Special New Years analysis.
This year again we use the longstanding predictions of a meanshift (squared Stouffer Z) during 10 minutes surrounding midnight, and a variance decrease with a minimum at midnight. These two measures have been assessed for each New Year since 1998-1999, a total of 17 years.
The probability for the squared Stouffer Z for this year is p = 0.568 with Z = -0.173, which is opposite to the standard prediction. For the Variance decrease, a comparison with the distribution of 10000 permutations of the data indicates a modest probability of 0.657 and Z = -0.405 which is opposite to the prediction. A simpler calculation of the variance deviation during the 10-minute period surrounding midnight yields a tiny positive Z of 0.045.

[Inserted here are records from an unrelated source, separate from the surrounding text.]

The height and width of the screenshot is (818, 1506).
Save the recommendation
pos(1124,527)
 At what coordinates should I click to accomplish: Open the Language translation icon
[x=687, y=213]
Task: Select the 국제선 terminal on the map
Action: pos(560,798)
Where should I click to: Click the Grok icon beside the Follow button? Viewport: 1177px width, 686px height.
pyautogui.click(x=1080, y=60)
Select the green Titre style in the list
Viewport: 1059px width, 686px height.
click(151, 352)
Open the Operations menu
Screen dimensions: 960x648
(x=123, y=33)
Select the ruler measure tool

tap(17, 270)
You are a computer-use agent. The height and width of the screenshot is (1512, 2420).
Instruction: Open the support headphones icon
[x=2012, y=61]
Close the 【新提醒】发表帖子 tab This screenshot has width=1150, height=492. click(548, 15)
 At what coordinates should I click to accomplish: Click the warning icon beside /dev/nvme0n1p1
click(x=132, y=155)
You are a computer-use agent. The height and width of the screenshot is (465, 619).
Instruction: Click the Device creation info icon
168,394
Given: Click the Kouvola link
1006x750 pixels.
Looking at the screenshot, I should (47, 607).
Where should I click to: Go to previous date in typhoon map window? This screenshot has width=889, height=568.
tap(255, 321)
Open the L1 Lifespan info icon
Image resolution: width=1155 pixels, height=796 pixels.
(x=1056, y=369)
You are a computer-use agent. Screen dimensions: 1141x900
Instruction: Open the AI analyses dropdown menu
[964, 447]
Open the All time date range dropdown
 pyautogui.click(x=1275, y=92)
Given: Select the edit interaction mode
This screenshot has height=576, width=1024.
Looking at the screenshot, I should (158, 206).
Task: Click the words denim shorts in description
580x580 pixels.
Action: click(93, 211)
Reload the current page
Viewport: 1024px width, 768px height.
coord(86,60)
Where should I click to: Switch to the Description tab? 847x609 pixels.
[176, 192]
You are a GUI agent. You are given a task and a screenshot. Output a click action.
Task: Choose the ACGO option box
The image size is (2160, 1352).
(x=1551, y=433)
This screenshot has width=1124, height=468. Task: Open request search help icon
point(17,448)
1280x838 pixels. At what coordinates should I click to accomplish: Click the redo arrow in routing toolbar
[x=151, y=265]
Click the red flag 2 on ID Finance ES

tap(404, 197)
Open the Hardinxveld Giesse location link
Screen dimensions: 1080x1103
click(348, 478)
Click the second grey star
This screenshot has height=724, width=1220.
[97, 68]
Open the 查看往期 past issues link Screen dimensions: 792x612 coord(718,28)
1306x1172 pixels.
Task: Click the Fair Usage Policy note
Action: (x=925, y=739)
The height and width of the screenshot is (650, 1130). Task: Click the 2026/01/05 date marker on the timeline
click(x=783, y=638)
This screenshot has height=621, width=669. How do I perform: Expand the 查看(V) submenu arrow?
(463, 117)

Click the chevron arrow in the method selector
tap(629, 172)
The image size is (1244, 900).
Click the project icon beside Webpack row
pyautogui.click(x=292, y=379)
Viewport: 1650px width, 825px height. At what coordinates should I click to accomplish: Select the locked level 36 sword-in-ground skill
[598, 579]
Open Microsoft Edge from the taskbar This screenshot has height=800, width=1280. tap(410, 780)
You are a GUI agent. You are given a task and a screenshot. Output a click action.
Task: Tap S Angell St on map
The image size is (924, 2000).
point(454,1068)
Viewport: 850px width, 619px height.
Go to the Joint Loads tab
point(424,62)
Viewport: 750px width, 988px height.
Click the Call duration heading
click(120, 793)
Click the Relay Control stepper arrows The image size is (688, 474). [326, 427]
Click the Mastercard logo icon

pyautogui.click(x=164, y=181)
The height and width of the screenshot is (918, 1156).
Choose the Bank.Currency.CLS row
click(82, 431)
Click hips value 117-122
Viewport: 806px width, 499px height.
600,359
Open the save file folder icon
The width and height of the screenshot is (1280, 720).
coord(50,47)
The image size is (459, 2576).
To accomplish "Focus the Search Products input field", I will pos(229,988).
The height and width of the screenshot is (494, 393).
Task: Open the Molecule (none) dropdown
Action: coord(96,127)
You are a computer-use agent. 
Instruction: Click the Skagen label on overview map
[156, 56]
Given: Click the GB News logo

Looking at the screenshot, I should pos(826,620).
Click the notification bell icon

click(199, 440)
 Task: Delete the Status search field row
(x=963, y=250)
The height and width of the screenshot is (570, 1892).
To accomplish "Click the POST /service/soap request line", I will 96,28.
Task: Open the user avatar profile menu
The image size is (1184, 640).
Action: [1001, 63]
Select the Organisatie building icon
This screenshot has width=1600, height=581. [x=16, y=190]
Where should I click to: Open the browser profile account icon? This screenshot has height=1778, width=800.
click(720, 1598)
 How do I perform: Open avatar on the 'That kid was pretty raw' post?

In addition to the two figures above representing the results for the current year, a composite over the 16 years is shown for the two measures. The meanshift is slightly positive, with p = 0.293 and Z = 0.543. But the variance decrease prediction calculated by permutation analysis is more strongly supported with a p-value of 0.045 and Z=1.657. A simpler calculation addresses the implicit prediction that the variance will be low around midnight. If we look at midnight +/- 5 minutes, the deviation is similar, with a somewhat smaller estimated Z-score of 1.299.
Interpretation
The left hand graph shows the second-by-second accumulation of small deviations of the data from what’s expected. Our prediction is that deviations will tend to be positive, and if this is so, the jagged line will tend to go upward. If the endpoint is positive, this is evidence for the general hypothesis and adds to the bottome line. If the endpoint is outside the smooth curve showing 0.05 probability, the deviation is nominally significant. If the trend of the cumulative deviation is downward, this is evidence against the hypothesis, and is subtracted from the bottom line.
The right hand graph shows the composite across all timezones of a 30-minute period surrounding midnight, plotting the device variance. The prediction is for the variance to decrease as we come closer to midnight and then return to normal. Ideally we predict a v-shaped curve with the minumum point close to midnight. The statistical measure is a combination of the depth of the minimum and its distance from midnight, using 10000 permutations of the data to obtain the expected distribution parameters.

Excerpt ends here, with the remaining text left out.